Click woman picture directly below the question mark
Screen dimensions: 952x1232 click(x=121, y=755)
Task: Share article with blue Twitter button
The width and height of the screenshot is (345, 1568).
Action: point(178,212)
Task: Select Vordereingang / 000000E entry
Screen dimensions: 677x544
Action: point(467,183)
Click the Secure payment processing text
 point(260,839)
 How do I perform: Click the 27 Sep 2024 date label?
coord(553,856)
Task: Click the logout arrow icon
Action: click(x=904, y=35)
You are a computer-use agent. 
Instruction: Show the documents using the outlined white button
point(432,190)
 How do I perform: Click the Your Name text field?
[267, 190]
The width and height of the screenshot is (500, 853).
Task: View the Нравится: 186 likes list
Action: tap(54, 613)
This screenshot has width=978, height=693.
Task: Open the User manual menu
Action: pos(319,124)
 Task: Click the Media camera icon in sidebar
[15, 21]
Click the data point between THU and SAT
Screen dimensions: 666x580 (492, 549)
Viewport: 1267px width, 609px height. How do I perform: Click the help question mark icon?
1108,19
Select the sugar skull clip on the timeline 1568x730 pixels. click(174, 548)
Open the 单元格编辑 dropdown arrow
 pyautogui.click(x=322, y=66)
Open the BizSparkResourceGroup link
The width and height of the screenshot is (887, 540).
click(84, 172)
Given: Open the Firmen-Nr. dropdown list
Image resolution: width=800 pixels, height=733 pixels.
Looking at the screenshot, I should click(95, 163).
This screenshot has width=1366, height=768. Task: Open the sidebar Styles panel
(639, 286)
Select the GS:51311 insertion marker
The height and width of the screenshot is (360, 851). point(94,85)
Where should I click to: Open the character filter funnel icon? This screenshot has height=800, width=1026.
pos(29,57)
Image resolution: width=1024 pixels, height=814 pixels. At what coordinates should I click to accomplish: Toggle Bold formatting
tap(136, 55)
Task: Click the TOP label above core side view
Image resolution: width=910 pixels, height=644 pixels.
________________
Required action
Would you print all of the material above exactly as written?

Written response
Click woman picture directly below the question mark
Screen dimensions: 952x1232 click(x=121, y=755)
Task: Share article with blue Twitter button
The width and height of the screenshot is (345, 1568).
Action: point(178,212)
Task: Select Vordereingang / 000000E entry
Screen dimensions: 677x544
Action: point(467,183)
Click the Secure payment processing text
 point(260,839)
 How do I perform: Click the 27 Sep 2024 date label?
coord(553,856)
Task: Click the logout arrow icon
Action: click(x=904, y=35)
You are a computer-use agent. 
Instruction: Show the documents using the outlined white button
point(432,190)
 How do I perform: Click the Your Name text field?
[267, 190]
The width and height of the screenshot is (500, 853).
Task: View the Нравится: 186 likes list
Action: tap(54, 613)
This screenshot has width=978, height=693.
Task: Open the User manual menu
Action: pos(319,124)
 Task: Click the Media camera icon in sidebar
[15, 21]
Click the data point between THU and SAT
Screen dimensions: 666x580 (492, 549)
Viewport: 1267px width, 609px height. How do I perform: Click the help question mark icon?
1108,19
Select the sugar skull clip on the timeline 1568x730 pixels. click(174, 548)
Open the 单元格编辑 dropdown arrow
 pyautogui.click(x=322, y=66)
Open the BizSparkResourceGroup link
The width and height of the screenshot is (887, 540).
click(84, 172)
Given: Open the Firmen-Nr. dropdown list
Image resolution: width=800 pixels, height=733 pixels.
Looking at the screenshot, I should click(95, 163).
This screenshot has width=1366, height=768. Task: Open the sidebar Styles panel
(639, 286)
Select the GS:51311 insertion marker
The height and width of the screenshot is (360, 851). point(94,85)
Where should I click to: Open the character filter funnel icon? This screenshot has height=800, width=1026.
pos(29,57)
Image resolution: width=1024 pixels, height=814 pixels. At what coordinates should I click to accomplish: Toggle Bold formatting
tap(136, 55)
Task: Click the TOP label above core side view
Image resolution: width=910 pixels, height=644 pixels.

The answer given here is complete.